Well I knew the day would come that I would have to go somewhere where there was food.  There were two good things about it - there was nothing there I wanted to eat and it was a buffet so no one noticed I wasn't eating.

It is hard for me to do normal chitchat when I am feeling up and perky, but when I am not which I haven't been perky or happy on this here diet I just couldn't bring myself to chitchat.  Most of the time I got my blank look out when people would talk with me, and I would pull a dad.  It actually was too hard to listen with all the background noise and I just didn't want to.  But TH was in full stride and as verbal and outgoing as ever.
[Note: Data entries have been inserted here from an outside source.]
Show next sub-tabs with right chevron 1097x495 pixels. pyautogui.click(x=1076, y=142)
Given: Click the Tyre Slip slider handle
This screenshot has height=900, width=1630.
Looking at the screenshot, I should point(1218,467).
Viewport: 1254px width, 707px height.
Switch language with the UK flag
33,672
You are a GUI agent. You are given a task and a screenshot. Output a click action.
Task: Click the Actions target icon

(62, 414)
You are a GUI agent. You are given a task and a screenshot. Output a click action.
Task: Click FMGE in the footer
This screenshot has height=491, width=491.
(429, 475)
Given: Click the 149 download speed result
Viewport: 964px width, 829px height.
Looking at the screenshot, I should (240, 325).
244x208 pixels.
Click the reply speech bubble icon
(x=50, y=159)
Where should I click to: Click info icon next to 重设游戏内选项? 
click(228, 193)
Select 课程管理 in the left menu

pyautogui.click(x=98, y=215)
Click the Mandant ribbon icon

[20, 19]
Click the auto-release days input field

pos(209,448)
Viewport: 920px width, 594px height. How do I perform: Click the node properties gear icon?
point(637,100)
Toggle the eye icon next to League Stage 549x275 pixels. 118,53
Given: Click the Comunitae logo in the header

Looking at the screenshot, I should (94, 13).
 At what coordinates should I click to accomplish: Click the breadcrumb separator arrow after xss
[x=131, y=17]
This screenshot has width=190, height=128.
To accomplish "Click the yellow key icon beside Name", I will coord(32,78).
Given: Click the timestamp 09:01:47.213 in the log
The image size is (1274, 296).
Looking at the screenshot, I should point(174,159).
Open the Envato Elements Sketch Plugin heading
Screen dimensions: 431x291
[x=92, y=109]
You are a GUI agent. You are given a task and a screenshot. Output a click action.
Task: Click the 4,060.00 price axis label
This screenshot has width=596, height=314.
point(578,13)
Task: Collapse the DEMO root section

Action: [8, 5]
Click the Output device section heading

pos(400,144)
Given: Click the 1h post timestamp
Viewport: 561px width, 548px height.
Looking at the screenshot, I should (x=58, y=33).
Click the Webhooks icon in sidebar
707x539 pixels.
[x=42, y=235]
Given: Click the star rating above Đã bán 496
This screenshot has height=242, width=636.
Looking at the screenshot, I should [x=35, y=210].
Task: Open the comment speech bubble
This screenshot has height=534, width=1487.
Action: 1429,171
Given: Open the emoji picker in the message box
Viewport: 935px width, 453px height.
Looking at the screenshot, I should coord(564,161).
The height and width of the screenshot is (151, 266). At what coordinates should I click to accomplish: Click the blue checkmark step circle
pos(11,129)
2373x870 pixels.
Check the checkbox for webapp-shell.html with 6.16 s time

I am finding out that I don't want to deal with any social situations even if it doesn't involve food.  It is so hard for me to sit and try to make conversation when most of the time my mind is blank.  I am finding that is hard to concentrate as well.  I am not interested in any books (except those I have on BOT) I think the idea of reading just tires me out.  So though I am not physically tired on this here diet I am mentally tired.  And always at the back of my mind is what is going to happen in January.

Enough of this..

1 comment:

  1. Yes, remember that the diet is wreaking havoc on your brain AND your body.

    Best not to think about January yet. It is sooooo far away. (But I totally understand. I'd be doing the same thing and telling myself not to.)